Nesta quarta-feira (3), o contrato de janeiro do milho negociado na Bolsa Brasileira (B3) registrou forte queda de 1,32%, cotado a R$ 75,00/saca, mas com ganho acumulado de 2,45% na semana. O vencimento de março anotou moderada baixa de 0,61%, a R$ 76,48/sc, porém com valorização semanal de 2,04%.
Neste pregão, os preços internos acompanharam tanto a queda do câmbio, fator que diminui a competitividade do cereal voltado para exportação, quanto a desvalorização dos contratos equivalentes do cereal na Bolsa de Chicago (CBOT).
Além disso, parte do mercado aproveitou para realizar lucros, tendo em vista os ganhos anotados nos últimos dias.
No entanto, maiores perdas foram limitadas pelo atraso na semeadura da soja no Brasil, o que tende a pressionar a janela de cultivo do milho de inverno no ano que vem – a segunda safra representa cerca de 70% da produção nacional do cereal.

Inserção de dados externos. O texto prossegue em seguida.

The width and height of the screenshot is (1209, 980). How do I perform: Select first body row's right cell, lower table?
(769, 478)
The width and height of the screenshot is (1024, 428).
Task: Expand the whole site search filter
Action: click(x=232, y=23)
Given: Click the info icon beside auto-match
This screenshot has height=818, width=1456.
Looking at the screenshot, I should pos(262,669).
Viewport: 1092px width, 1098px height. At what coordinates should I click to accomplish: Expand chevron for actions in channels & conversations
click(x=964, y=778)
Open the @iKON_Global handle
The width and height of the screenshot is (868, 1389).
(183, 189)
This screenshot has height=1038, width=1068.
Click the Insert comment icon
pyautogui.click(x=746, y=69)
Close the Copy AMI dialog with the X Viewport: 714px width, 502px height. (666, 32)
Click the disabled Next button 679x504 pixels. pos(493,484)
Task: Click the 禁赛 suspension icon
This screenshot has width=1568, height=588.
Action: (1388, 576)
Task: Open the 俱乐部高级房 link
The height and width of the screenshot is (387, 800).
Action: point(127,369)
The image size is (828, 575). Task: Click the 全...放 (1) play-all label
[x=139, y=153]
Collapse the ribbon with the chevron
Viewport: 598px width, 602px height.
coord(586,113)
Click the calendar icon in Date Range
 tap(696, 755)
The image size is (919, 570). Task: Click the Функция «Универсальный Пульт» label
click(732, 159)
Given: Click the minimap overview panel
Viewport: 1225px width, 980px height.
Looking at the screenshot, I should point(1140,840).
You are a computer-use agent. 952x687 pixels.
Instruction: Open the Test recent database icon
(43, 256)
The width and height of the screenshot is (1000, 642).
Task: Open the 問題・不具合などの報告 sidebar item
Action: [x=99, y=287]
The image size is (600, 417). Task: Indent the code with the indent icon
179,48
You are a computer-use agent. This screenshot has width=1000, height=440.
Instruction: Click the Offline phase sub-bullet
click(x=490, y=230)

A semeadura do milho de verão também apresenta atraso ante a temporada passada e a média dos últimos anos.
Levantamento realizado pela DATAGRO Grãos até a última sexta-feira (28) mostra que o plantio chegou a 85,6% da área projetada para o Centro-Sul do Brasil, após avançar 7,6 pontos percentuais em sete dias. No mesmo período do ano passado, a semeadura estava em 88,1%; na média dos últimos cinco anos, em 92,9%.